What’s the most challenging topic you’ve taught? 

Talking to parents about the sacrament of Confirmation. Sometimes teens simply don’t want to be an apostle of Christ, and neither do their parents — look what happened to the apostles! Our Confirmation prep is leadership training. Each candidate needs attention from parish staff, parents, and sponsors, silence before the Blessed Sacrament, and a support group of fellow teens to discern how God is calling them to change the world.

Can you share a favorite saint and how they inspire your mission? 

St. John Paul II was the world’s best youth minister because he saw us. He saw our hunger for the Lord and the world’s desire to feed us something else. He called for no less than moral martyrdom, and told us to bravely be different. His words from an earlier World Youth Day are foundational for youth ministers; they haunt and inspire me: “It is Jesus in fact that you seek when you dream of happiness; he is waiting for you when nothing else you find satisfies you; he is the beauty to which you are so attracted.”

Religion Teacher in a Catholic School

Amazing Role Model

Dan Schoenfelder has been a middle school religion teacher for the last two years at St. Joseph’s Catholic School in Bardstown, Kentucky. He has been a Confirmation and high school catechist at Holy Family Catholic Church in New Albany, Indiana, for the last 15 years.

Dan was nominated by Katrina Ballard and Kara Lewis.

Dan came to St. Joseph School last year as the middle school religion teacher. He worked his entire life as a maintenance engineer, and as retirement drew closer, he felt called to pass on his passion for the Faith to young people. He also spends weekends ministering in his home parish, preparing children for Confirmation.

Dan has touched the hearts of staff members and students. Kids love religion class, which is amazing for the middle school age. It is difficult to put into words the massive impact Dan has had on students. He transforms kids into kind, caring, compassionate young adults. Dan is an amazing role model for students and walks the path of faithfulness.

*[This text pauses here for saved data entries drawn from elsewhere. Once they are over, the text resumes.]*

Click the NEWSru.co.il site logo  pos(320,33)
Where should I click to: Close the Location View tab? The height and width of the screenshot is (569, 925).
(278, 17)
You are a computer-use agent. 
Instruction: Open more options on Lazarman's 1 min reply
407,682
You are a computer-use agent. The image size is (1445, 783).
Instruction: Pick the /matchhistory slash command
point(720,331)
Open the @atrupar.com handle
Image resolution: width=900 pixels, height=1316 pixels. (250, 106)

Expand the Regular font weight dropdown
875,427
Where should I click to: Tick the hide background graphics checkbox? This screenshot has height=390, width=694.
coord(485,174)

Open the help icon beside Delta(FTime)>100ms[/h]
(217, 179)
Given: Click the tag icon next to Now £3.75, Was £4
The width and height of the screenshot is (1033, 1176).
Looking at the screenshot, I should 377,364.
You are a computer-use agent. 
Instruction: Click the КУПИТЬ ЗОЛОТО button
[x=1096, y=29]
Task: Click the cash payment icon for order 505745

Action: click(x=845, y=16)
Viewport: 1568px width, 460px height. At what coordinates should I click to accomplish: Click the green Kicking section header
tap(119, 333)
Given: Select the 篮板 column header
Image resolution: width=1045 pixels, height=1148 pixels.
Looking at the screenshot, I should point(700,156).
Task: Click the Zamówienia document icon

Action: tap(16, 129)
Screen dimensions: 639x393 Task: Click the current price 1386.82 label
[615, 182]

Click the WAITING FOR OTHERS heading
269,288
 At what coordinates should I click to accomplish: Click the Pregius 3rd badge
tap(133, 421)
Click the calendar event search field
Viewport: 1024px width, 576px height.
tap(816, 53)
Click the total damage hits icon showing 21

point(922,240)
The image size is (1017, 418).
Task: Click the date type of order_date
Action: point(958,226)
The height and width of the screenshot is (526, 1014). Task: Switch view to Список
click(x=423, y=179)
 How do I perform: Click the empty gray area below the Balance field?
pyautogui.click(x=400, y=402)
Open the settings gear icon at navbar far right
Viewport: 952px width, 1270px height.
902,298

When Dan joined the teaching team, he flooded weekly meetings with kindness and inspiration. He recently conducted a faculty retreat. There wasn’t a dry eye in the room as he presented a simple message: “Don’t let anyone steal your happiness.”

Dan, what’s the best advice you’ve received?

To be real and genuine. Share who you are, warts and all!

What’s the most challenging topic you’ve taught? 

The Church’s teaching regarding homosexuality. What has been most effective in my teaching is expanding upon Pope Francis’ response in 2013 on this topic: “If a person is gay and seeks God and has good will, who am I to judge?” I then expand upon this with Bible verses in John 8:1-11 where Jesus forgives the adulteress to show God’s unlimited mercy.

What spiritual practices are helpful to you?

Praying in front of the Blessed Sacrament and serving the poor. I am involved with the St. Vincent DePaul Society and a homeless ministry.